En Colombia, como en muchas otras partes del mundo, el trauma craneoencefálico (TCE) representa una crisis silenciosa pero devastadora. Más allá de ser un problema médico, los traumas craneales son un fenómeno social que refleja el estado de nuestras vías, la cultura vial, la gestión pública y la priorización de la salud preventiva en la agenda del gobierno nacional.
Mientras que en países como Estados Unidos se reportan más de 100,000 muertes anuales por este tipo de lesiones, en Colombia las cifras son igualmente alarmantes. Las estadísticas oficiales suelen ser fragmentadas o desactualizadas, lo que dificulta dimensionar adecuadamente el problema. Sin embargo, en hospitales de todo el país, desde centros urbanos hasta zonas rurales, los médicos ven diariamente las consecuencias de un sistema que falla en prevenir lo prevenible.
El trauma craneal no solo termina vidas, también las transforma radicalmente. Más del 55% de quienes sufren una lesión en la cabeza presentan daños cerebrales severos. Las secuelas incluyen parálisis, trastornos del habla, pérdida de memoria, problemas cognitivos, alteraciones emocionales, y la necesidad de cuidados prolongados o permanentes. Esto impone una carga descomunal no solo al paciente, sino también a su familia, su comunidad y al sistema de salud, esta ultimo ya de por si deteriorado y en una crisis incuestionable. El coste económico es inmenso y el costo humano irreparable.
Lo más preocupante es que muchos de estos casos podrían evitarse. A pesar de los avances tecnológicos y médicos, la tasa de mortalidad y discapacidad por traumas cerebrales se mantiene alta porque fallamos en lo esencial: la prevención. De todas las estrategias, prevenir es la menos costosa pero pareciera que es la que menos interesa.
En Colombia se han implementado diversas normas de tránsito que, en teoría, buscan reducir los accidentes y proteger la vida. El uso obligatorio de cinturones de seguridad, cascos en motociclistas, límites de velocidad, controles de alcoholemia, y campañas esporádicas de concientización son parte del marco normativo. No obstante, la realidad en las calles cuenta otra historia: motociclistas sin casco, conductores ebrios, peatones vulnerables y autoridades que hacen cumplir las normas de forma intermitente o ineficaz.
Además, el estado de las vías es un factor determinante. Calles sin señalización, huecos, curvas peligrosas, iluminación deficiente y falta de pasos peatonales convierten cada trayecto en una ruleta rusa.
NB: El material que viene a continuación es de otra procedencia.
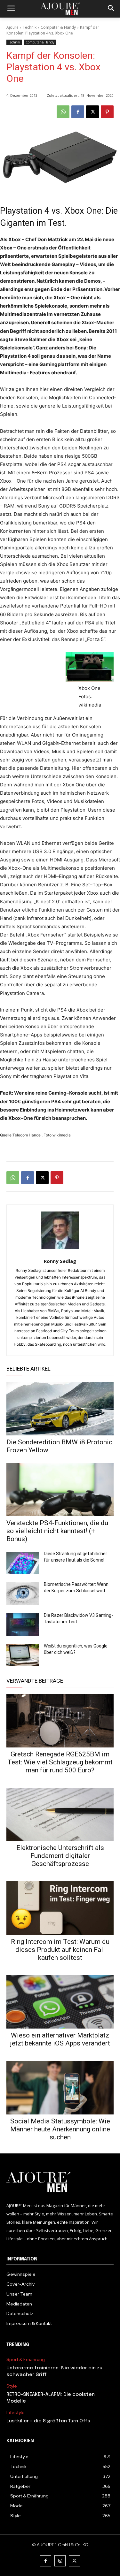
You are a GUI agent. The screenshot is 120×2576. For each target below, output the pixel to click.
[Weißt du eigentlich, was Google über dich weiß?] (22, 1655)
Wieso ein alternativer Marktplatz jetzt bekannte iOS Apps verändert (60, 2039)
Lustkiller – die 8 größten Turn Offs (48, 2421)
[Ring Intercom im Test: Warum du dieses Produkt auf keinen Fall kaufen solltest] (60, 1908)
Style (11, 2386)
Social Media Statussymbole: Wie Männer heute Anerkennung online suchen (60, 2129)
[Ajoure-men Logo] (60, 8)
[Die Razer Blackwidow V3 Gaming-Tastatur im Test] (22, 1624)
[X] (92, 111)
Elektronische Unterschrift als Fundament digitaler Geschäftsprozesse (60, 1856)
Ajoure (12, 27)
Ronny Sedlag (60, 1261)
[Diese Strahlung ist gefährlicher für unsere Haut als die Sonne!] (22, 1563)
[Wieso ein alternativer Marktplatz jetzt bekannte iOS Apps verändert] (60, 2002)
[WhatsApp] (63, 111)
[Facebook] (77, 111)
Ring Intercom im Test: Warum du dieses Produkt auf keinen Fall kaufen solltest (60, 1949)
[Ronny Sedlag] (60, 1230)
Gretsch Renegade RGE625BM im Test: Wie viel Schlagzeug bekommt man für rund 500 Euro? (60, 1762)
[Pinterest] (107, 111)
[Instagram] (60, 2560)
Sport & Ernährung (25, 2359)
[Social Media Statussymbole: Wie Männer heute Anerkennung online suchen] (60, 2087)
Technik (29, 27)
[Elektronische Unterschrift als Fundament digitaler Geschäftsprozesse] (60, 1814)
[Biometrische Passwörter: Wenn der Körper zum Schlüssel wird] (22, 1593)
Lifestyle (15, 2412)
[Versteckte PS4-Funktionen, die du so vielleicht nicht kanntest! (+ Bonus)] (60, 1490)
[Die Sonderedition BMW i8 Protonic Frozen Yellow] (60, 1408)
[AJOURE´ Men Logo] (60, 2182)
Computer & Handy (58, 27)
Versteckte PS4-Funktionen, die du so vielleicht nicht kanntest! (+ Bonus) (57, 1531)
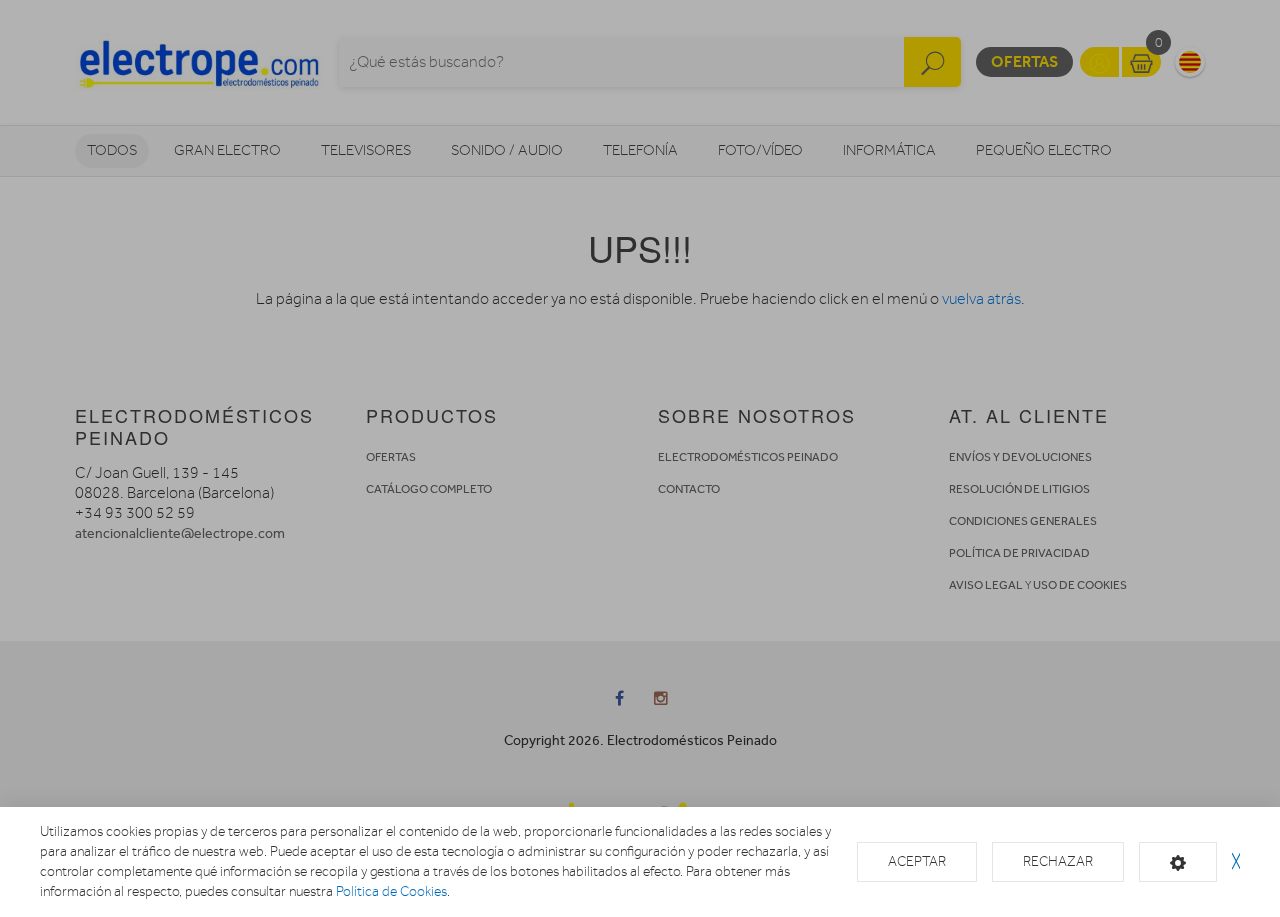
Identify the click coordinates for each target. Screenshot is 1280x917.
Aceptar (917, 861)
En este contexto, no basta con apelar a la responsabilidad individual; el entorno también debe proteger la vida.
La verdadera transformación empieza con un enfoque sistémico. Es urgente diseñar políticas públicas que integren educación vial desde la infancia, inversiones sostenidas en infraestructura segura, y una voluntad política real para hacer cumplir las leyes de tránsito. No se trata solo de castigar infracciones, sino de construir una cultura de respeto por la vida. En 2014, en Arauca, Colombia, junto al Hospital San Vicente y con el respaldo del gerente de la época, desarrollamos un programa de prevención de traumas craneales que resultó exitoso. Esta experiencia demostró que, con compromiso institucional y trabajo articulado, es posible implementar estrategias efectivas incluso en contextos desafiantes. En países como Estados Unidos existen programas similares, como Think First (https://www.thinkfirst.org/), que podrían servir como modelos adaptables. Sin embargo, la tarea no puede seguir postergándose: la prevención del trauma craneal es una deuda pendiente que debemos atender con urgencia.
Además, urge reforzar las estrategias de prevención comunitaria. En muchas regiones del país, especialmente en zonas rurales, el acceso a cascos de calidad o información básica sobre prevención de accidentes es limitado o inexistente. Campañas masivas y sostenidas, lideradas por gobiernos locales y organizaciones civiles, pueden marcar la diferencia.
No podemos seguir normalizando el trauma craneal como una consecuencia inevitable de los accidentes. Es una deuda pendiente de nuestras políticas públicas, de nuestro sistema de salud y de nuestra sociedad en su conjunto. Cada vida que se pierde o se ve afectada por estas lesiones representa una oportunidad fallida de prevención.
Proteger el cerebro —ese órgano que guarda nuestra identidad, emociones, pensamientos y sueños— debería ser una prioridad nacional. No podemos esperar que la próxima víctima sea alguien cercano para actuar.
Es hora de invertir en lo que realmente salva vidas: prevención, educación, infraestructura segura y un compromiso colectivo por transformar nuestra relación con la movilidad. Salvaguardar la vida debe dejar de ser una consigna para convertirse en una realidad cotidiana.